Для всех, в том числе и для самой Вяльцевой, неизбежный исход стал очевидным. И тогда звезда сцены решила срежиссировать его в лучшем виде. Внимание публики было и без того привлечено постоянными публикациями газет о ее здоровье. Но для эффектного финала певица заказала себе новое платье своих любимых сценических цветов — бело-розовое. Еще она заказала себе прическу, чтобы выглядеть в гробу так, как ей хотелось. И наконец, она точно оговорила всю обстановку комнаты, где будет проходить прощание с телом, и весь церемониал.
Последний выход на публику удался ей на славу. За гробом шло около 150 тысяч человек. В газетах публиковали отклики, где утверждалось, что так не хоронили даже Чехова. На что последовал комментарий: "Чехов писал для немногих, Вяльцева пела для всех".
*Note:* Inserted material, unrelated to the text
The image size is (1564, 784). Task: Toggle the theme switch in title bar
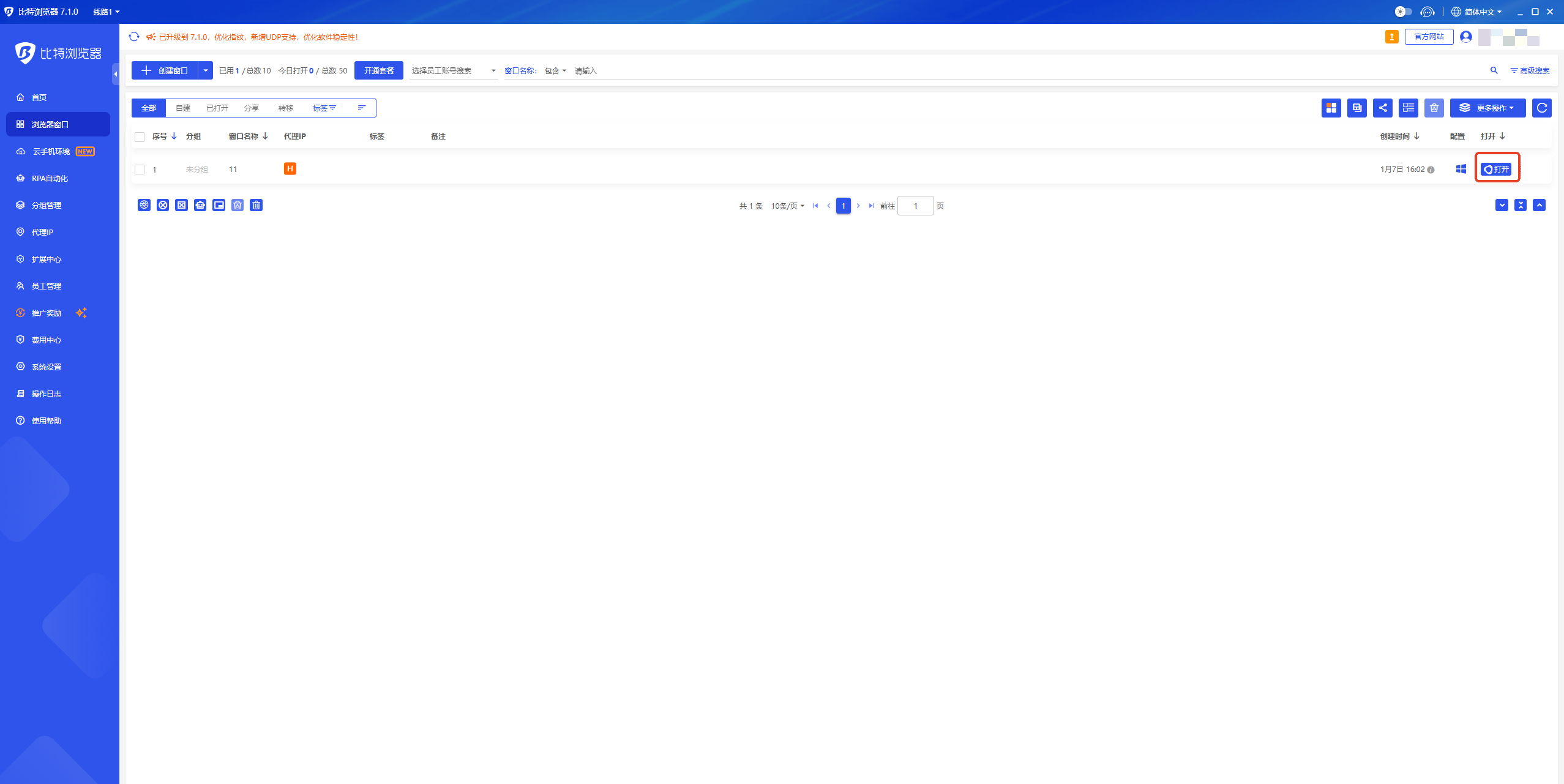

По распространенной версии, безутешный вдовец так никогда и не женился и тихо умер в эмиграции в 1945 году. Однако это лишь красивая сказка. Видимо, зная ветреный нрав мужа, Вяльцева-Бискупская завещала свои дома городу Санкт-Петербургу. И еще более полумиллиона выделила на стипендии своего имени. Однако из-за проволочек при передаче наследства городу не досталось практически ничего. Весь капитал оказался растраченным. И в этом вполне обоснованно подозревали Бискупского, присвоившего, как считалось, все ценности и деньги.
С началом первой мировой он вернулся в армию, дослужился до генерала, но в 1917-м опять начал чудить. Поддержал революцию и даже пытался стать солдатским депутатом. Потом он чудил на Украине, а затем оказался в эмиграции в Германии, где женился на дочери русского генерала и обзавелся тремя детьми. О его отношениях с нацистами говорят и пишут разное, но вот факт: в 1937 году он стал германским чиновником, управляющим делами русских беженцев. И в этом качестве был причастен к формированию РОА из советских военнопленных. Ничего хорошего после победы его не ждало. Но утверждают, что после того, как его вилла под Мюнхеном, где хранились архивы и ценности, сгорела во время бомбежки, с ним случился удар, и в июне 1945 года он умер. Так что богатства Вяльцевой не достались уже никому. Впрочем, ее роскошным вагоном после 1917-го успели попользоваться сначала адмирал Колчак, а потом красный маршал Василий Блюхер.